In 1982, Halperin entered into a 50-50 business partnership with renowned numismatist-turned-businessman Steve Ivy and settled in Dallas, Texas. Halperin and Ivy still co-direct Heritage Auctions of Dallas, which advertises itself as the world's largest rare coin company and largest American auction house, with sales above $1.867 billion as of 2024.

In 1984, Halperin founded the coin grading agency Numismatic Certification Institute. NCI went out of business shortly after the FTC found in 1989 that Halperin was giving inflated grades to coins. The overvalued coins were marketed through a Heritage Auctions-backed company named Certified Rare Coin Galleries, which used infomercials to sell silver and gold U.S. coins for more than twice their actual value. Heritage Auctions agreed to pay $1.2 million in restitution, though Halperin continues to insist that most of the coin grades he gave during those times were valid and would still hold up today.

A profile on Halperin appeared in Forbes in 2004, to which Halperin posted an annotated (clarified and/or corrected in footnotes) version on Heritage's website.

In 2019, Halperin, along with Zac Gieg, the founder and owner of Just Press Play Video Games, and video game collector Rich Lecce, purchased a copy of Super Mario Bros from Nintendo's test market launch in 1985 from his Heritage Auctions auction house for $100,150, which at the time set a new auction world record for a graded video game.

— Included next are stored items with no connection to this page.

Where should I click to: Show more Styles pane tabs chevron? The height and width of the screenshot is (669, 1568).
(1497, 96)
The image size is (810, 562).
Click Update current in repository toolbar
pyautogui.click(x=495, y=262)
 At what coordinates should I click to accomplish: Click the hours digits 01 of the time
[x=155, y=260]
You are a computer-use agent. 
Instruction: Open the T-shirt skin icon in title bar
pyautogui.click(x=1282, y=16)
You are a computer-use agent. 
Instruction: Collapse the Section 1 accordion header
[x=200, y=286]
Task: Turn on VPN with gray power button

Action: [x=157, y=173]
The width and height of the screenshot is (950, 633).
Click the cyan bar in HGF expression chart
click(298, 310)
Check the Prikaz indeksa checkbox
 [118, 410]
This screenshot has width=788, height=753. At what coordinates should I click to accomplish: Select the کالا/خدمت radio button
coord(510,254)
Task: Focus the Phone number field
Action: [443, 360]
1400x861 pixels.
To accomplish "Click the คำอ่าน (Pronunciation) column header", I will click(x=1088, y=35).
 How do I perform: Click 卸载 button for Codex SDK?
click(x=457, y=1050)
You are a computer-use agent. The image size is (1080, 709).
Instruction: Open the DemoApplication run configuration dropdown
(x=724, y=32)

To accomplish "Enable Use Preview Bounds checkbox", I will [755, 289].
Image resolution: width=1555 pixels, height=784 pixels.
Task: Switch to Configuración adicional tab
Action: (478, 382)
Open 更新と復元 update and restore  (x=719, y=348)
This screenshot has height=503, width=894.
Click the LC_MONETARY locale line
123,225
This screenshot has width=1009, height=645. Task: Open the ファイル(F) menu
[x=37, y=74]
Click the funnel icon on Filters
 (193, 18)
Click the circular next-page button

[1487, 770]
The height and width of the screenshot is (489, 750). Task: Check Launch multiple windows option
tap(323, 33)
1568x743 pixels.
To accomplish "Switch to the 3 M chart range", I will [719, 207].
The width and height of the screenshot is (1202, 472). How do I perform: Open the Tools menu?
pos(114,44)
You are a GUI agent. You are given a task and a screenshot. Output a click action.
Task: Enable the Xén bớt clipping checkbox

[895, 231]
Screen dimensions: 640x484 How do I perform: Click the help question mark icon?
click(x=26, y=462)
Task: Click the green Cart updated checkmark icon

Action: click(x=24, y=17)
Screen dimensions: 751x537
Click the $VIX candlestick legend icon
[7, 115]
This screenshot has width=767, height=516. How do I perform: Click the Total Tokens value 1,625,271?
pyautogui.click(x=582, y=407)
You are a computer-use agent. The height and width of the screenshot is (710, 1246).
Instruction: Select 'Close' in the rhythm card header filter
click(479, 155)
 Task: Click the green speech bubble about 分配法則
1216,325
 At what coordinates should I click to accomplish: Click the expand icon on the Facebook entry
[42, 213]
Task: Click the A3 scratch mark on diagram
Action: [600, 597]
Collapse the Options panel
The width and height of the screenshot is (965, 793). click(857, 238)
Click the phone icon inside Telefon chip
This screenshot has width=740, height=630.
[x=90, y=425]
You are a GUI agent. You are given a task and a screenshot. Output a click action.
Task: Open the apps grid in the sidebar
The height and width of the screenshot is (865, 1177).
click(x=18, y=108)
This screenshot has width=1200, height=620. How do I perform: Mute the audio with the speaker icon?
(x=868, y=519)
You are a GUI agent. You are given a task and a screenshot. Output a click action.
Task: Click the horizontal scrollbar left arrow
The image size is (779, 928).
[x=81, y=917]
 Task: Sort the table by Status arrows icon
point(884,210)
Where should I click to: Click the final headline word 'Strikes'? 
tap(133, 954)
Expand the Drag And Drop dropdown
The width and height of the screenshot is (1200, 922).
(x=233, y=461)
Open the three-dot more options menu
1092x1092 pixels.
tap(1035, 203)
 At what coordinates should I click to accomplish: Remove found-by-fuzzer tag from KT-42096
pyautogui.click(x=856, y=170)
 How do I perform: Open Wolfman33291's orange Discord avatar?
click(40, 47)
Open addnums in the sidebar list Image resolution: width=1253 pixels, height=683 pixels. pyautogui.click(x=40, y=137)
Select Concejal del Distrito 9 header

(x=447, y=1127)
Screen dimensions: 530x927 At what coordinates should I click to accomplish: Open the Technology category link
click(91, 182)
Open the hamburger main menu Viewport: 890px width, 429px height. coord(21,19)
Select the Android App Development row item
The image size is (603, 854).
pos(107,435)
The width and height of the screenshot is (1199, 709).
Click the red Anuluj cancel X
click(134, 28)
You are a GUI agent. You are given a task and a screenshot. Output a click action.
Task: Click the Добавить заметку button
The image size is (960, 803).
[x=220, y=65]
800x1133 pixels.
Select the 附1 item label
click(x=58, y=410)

In April 2025, Jim Halperin received the Abe Kosoff Founders Award, the Professional Numismatists Guild's highest award. Halperin also received American Numismatic Association's highest award in July 2025.

==Personal life==
Halperin also endows The Halperin Foundation, which supports health, arts and education-related charities. In September 2024, the foundation donated $23 million to I-35 Deck Park and changed its name to Halperin Park after claiming the renaming rights.

He has been married to his wife Gayle since 1984 and they have two sons, David (born 1991) and Michael (1995–2023).

His niece is Molly DeWolf Swenson, American Idol Season 10 contestant and co-founder of RYOT (sold to Huffington Post / AOL in 2016).

In the course of researching for and writing The First Immortal, Halperin signed up to be cryopreserved. His parents also signed up and were cryopreserved by the Cryonics Institute in 2014 and 2020.